───── SUPPLIED PASSAGE ─────
Specifically the free version, as of now. Apologies if this has been discussed before, I did not see anything that answers my question from the search engine.
I just checked with a random chapter (1.35) from Tacitus’ Annals, and the result was pretty poor.
Check this out:
Vt seditionem attigit, ubi modestia militaris, ubi veteris disciplinae decus, quonam tribunos, quo centuriones exegissent, rogitans, nudant universi corpora…
which chatgpt translates as:
‘When he touched on the matter of sedition, there, where military modesty, the glory of ancient discipline, questioning where the tribunes, where the centurions had led, they all lay bare their bodies…’
It’s kind of a mess. Rogitans relates to four clauses (starting with ubi, ubi, quonam and quo), so ‘… asking where [their] behaviour proper to soldiers [was], where [their] glory of old-fashioned discipline [had gone, vel sim.], etc.’ If it understood this, it wouldn’t have taken ubi to mean ‘there’. Also, it’s confused about the active subject of exegissent (which is also the unexpressed subject of nudant), since it’s not the tribunes or the centurions doing the driving out (which it should have known from tribunos, which is clearly accusative), but the soldiers Germanicus is addressing, who then lay bare their bodies.
Incidentally, I went back and gave it more context with a few sentences from chapter 34, but that didn’t help.
It might perform better with easier Latin, but this chapter isn’t terribly difficult.
Interesting. I did not expect such an answer. Maybe it has something to do with the fact you are giving a text with too few words to translate? Because right now I’m studying from a textbook(Teach Yourself Beginner’s Latin) and it was able to translate the paragraph on pp 41-42 perfectly afaics. Maybe it could use some stylistic editing, but it’s not bad or unacceptable at all. And based on what I’ve seen so far, chatgpt can translate really well(in general) if the text it is given is of good quantity.
I have asked it to give me a Latin paragraph in the style of Julius Caesar. It gave me the first paragraph from De Bello Gallico word for word.
I gave it Ovid Amores 1.1.1 and it told me it was the opening of Virgil’s Aeneid.
Maybe it works better for simple composition, as Chad tried last year:
I tested it on a few as well. It was woefully bad. The worst was when I gave it the 1st line of Lucan’s Pharsalia and it told me it was the first line of Horace _Odes_2.1. None of the words in that line were in the entire ode.
─────
WHAT TO WORK ON
1. In the Latin translation discussion, what did ChatGPT say Ovid's Amores 1.1.1 was?
2. Return the Latin translation discussion word for word, everything from "Incidentally, I went" down to "word for word.".
The lines that come next have no connection to the Latin translation discussion.
───── EXTRACTED ENTRIES ─────
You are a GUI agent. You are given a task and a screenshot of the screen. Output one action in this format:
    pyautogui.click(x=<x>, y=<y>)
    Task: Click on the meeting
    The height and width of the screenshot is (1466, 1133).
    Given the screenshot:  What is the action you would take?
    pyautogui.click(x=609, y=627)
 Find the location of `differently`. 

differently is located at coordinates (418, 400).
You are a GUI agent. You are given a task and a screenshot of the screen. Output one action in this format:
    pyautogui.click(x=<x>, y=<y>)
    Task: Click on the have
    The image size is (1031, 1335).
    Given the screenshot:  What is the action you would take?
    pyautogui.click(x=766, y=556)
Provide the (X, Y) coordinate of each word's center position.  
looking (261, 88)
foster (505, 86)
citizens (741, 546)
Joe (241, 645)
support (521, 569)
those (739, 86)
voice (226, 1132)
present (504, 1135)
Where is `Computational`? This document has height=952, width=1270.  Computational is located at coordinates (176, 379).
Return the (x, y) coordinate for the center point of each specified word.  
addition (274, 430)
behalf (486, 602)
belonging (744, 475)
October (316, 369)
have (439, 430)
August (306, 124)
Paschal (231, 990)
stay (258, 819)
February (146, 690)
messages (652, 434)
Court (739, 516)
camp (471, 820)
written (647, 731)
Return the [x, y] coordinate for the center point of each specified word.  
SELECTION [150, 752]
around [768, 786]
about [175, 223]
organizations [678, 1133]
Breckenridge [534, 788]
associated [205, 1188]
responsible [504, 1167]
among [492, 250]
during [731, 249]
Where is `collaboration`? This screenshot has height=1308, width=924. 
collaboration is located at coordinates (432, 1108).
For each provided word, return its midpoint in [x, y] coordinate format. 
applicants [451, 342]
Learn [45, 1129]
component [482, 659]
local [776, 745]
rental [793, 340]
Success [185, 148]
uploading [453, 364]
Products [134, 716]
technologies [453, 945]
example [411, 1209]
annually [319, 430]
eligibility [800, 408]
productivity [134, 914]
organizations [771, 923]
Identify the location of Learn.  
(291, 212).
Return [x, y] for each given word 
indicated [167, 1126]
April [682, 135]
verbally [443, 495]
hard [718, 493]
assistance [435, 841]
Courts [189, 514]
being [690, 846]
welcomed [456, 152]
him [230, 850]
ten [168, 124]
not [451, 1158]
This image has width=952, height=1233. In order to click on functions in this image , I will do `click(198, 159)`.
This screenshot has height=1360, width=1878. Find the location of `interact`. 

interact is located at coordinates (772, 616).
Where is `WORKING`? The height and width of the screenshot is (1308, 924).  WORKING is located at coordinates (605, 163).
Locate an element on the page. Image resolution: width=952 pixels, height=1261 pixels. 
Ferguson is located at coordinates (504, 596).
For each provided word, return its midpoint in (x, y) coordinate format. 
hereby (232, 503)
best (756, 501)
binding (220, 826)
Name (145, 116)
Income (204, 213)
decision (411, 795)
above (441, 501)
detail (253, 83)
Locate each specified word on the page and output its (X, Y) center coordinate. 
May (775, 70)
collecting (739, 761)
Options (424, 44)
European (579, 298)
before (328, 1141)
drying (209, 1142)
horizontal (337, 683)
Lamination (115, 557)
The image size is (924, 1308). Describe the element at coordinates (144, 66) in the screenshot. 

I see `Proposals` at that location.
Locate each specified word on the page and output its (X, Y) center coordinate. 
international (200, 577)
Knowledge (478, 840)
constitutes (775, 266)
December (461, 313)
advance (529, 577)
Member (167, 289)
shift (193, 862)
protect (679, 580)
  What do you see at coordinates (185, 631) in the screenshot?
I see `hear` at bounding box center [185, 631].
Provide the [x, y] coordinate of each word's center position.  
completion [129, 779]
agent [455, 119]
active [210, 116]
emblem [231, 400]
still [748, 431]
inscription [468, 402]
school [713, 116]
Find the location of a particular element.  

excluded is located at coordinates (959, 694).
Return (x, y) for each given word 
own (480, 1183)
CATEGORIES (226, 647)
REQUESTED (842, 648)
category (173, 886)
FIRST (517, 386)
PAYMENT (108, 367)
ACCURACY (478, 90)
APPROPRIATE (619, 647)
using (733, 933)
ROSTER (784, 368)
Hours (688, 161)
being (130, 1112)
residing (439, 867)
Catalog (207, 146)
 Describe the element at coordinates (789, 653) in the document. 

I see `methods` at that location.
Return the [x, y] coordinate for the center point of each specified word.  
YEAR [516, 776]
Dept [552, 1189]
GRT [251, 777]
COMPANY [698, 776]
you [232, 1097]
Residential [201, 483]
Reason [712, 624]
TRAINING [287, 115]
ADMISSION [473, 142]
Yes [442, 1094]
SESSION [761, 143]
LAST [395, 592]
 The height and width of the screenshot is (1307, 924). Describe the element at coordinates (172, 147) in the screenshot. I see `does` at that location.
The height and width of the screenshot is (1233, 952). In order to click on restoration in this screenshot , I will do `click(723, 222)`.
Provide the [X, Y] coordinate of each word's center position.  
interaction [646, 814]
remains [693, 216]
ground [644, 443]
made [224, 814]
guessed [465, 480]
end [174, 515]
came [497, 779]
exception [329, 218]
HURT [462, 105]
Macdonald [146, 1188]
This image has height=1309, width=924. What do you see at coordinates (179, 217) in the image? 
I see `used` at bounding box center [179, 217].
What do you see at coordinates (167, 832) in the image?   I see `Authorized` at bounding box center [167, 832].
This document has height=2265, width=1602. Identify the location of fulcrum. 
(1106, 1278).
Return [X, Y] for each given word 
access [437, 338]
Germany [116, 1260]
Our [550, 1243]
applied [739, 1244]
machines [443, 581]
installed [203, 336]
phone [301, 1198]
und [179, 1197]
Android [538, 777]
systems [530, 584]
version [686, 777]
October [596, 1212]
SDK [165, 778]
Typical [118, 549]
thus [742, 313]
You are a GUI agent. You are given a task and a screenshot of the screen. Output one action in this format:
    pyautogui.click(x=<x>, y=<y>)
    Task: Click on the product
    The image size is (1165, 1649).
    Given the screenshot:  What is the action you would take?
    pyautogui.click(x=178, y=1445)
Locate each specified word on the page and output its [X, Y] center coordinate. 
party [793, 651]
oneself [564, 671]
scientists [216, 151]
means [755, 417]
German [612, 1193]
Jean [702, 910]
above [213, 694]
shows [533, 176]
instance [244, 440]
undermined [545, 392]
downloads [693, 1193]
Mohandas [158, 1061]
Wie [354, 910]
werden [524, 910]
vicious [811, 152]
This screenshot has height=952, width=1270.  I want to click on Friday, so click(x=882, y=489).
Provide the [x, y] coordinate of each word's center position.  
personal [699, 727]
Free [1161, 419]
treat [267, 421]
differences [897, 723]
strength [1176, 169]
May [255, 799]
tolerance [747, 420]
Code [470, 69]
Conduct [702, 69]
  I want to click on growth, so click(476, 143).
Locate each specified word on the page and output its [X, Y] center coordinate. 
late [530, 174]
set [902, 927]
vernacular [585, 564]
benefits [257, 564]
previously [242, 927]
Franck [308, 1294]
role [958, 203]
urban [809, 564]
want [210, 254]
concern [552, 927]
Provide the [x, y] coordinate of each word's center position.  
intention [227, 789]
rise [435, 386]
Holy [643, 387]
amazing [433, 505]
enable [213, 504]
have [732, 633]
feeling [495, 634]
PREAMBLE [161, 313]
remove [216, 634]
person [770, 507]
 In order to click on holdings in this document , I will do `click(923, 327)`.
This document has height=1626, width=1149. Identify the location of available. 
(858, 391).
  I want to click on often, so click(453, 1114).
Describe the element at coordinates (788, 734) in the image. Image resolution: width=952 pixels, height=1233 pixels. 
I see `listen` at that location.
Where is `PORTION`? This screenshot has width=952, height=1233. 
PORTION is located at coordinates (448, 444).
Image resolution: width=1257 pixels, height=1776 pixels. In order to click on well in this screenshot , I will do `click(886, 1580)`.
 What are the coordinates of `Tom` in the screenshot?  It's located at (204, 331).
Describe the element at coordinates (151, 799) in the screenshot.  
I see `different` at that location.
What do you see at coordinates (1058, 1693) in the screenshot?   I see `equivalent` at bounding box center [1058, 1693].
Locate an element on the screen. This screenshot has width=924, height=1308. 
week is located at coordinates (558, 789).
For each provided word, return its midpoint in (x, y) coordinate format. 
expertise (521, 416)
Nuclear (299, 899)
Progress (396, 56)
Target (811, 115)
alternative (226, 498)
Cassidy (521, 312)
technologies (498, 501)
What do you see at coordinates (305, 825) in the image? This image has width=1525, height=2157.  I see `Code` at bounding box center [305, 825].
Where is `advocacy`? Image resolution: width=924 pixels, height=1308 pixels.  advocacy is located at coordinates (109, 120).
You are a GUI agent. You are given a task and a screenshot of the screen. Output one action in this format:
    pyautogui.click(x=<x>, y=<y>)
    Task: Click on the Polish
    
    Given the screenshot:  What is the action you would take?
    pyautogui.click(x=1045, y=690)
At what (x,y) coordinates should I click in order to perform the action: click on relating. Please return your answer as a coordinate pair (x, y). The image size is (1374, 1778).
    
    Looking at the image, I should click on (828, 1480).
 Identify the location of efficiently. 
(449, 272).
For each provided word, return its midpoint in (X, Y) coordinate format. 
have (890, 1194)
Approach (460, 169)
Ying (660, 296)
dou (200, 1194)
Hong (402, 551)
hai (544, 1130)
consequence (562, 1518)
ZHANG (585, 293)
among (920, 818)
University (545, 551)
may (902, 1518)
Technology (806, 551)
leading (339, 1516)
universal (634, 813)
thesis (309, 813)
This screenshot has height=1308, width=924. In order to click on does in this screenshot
─────
SOLUTION SET
1. It said the line was the opening of Virgil's Aeneid.

2.
Incidentally, I went back and gave it more context with a few sentences from chapter 34, but that didn’t help.
It might perform better with easier Latin, but this chapter isn’t terribly difficult.
Interesting. I did not expect such an answer. Maybe it has something to do with the fact you are giving a text with too few words to translate? Because right now I’m studying from a textbook(Teach Yourself Beginner’s Latin) and it was able to translate the paragraph on pp 41-42 perfectly afaics. Maybe it could use some stylistic editing, but it’s not bad or unacceptable at all. And based on what I’ve seen so far, chatgpt can translate really well(in general) if the text it is given is of good quantity.
I have asked it to give me a Latin paragraph in the style of Julius Caesar. It gave me the first paragraph from De Bello Gallico word for word.